● **READING TEXT**:
·····
Monday, December 11, 2006

Long on Bernanke, short on Prescott 

Over the weekend the WSJ ran an op-ed by Marc Sumerlin (subscriber link) referring to Ben Bernanke as "the accidental inflation hawk." It is full of praise for Bernanke, awarding him an 'A' for his first year as chair of the Federal Reserve, making "fact-based decisions rather than strategy-based decisions," but saying that Bernanke has somehow not engaged in inflation targeting:
While economic growth was decelerating, there were no signs at that point that inflation was coming under control. In fact, wages were accelerating according to the available data, which usually gives a central bank more room to tighten. What is most amazing in retrospect is that the first Fed chairman ever to advocate inflation targeting was pausing as inflation was high and possibly accelerating. A key critique of inflation targeting -- one to which I still subscribe -- is that the target could in practice lessen the Fed's ability to look far down the road. But in this case, Mr. Bernanke was not a slave to the latest figures and bet that inflation would subside. So while a belief in inflation targeting has not added value to the decision-making process, it hasn't done any harm so far.
·····
● **GOAL OF THE EXERCISE**: Reproduce the blog post about Bernanke above word for word, from its date line to its last sentence.
·····
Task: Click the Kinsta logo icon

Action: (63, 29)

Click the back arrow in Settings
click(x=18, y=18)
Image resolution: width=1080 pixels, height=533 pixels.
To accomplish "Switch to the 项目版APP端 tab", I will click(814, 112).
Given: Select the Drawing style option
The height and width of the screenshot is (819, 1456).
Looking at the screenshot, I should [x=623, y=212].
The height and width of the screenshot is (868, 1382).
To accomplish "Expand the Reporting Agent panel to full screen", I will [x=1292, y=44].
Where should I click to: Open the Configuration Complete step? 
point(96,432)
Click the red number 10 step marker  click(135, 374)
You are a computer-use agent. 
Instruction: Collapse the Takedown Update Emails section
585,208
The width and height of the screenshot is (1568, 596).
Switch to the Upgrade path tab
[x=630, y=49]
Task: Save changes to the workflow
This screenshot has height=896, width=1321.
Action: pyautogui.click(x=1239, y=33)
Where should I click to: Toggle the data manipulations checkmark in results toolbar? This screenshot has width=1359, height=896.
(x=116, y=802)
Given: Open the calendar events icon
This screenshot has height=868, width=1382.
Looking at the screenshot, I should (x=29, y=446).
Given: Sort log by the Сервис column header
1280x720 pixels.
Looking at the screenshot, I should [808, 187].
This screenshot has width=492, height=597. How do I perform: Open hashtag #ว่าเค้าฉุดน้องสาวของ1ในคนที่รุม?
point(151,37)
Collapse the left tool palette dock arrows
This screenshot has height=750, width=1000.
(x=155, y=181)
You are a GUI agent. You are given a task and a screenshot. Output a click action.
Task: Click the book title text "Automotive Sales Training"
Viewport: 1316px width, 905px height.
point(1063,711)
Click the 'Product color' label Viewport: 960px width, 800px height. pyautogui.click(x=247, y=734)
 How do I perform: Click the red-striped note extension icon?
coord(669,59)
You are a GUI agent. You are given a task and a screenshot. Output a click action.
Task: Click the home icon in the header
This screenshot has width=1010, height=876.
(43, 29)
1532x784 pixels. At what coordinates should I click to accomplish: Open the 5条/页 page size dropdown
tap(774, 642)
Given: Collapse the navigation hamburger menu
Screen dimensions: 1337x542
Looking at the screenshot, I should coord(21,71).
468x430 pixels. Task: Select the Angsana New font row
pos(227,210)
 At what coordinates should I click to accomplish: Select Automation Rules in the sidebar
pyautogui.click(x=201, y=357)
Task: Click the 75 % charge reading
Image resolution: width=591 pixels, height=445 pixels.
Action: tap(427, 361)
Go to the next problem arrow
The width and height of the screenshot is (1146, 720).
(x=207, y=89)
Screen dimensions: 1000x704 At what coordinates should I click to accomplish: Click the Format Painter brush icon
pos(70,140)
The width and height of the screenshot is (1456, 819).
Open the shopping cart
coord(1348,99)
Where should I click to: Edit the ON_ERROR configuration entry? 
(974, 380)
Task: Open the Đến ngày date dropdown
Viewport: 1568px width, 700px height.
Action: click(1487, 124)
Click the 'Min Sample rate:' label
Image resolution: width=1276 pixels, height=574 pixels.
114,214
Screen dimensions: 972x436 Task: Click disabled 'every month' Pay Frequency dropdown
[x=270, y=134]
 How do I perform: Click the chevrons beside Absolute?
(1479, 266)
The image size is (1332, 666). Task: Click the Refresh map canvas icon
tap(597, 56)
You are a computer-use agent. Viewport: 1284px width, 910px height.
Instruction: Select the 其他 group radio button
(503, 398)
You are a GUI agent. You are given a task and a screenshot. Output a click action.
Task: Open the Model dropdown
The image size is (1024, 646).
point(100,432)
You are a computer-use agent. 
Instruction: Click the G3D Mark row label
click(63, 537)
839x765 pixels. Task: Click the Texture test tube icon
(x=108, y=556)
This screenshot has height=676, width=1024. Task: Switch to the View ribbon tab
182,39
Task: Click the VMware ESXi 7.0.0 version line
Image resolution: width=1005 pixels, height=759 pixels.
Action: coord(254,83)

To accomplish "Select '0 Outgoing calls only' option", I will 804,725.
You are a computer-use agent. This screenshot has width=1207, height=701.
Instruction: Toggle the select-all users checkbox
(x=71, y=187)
·····
● **FINAL RESULT**:
Monday, December 11, 2006

Long on Bernanke, short on Prescott 

Over the weekend the WSJ ran an op-ed by Marc Sumerlin (subscriber link) referring to Ben Bernanke as "the accidental inflation hawk." It is full of praise for Bernanke, awarding him an 'A' for his first year as chair of the Federal Reserve, making "fact-based decisions rather than strategy-based decisions," but saying that Bernanke has somehow not engaged in inflation targeting:
While economic growth was decelerating, there were no signs at that point that inflation was coming under control. In fact, wages were accelerating according to the available data, which usually gives a central bank more room to tighten. What is most amazing in retrospect is that the first Fed chairman ever to advocate inflation targeting was pausing as inflation was high and possibly accelerating. A key critique of inflation targeting -- one to which I still subscribe -- is that the target could in practice lessen the Fed's ability to look far down the road. But in this case, Mr. Bernanke was not a slave to the latest figures and bet that inflation would subside. So while a belief in inflation targeting has not added value to the decision-making process, it hasn't done any harm so far.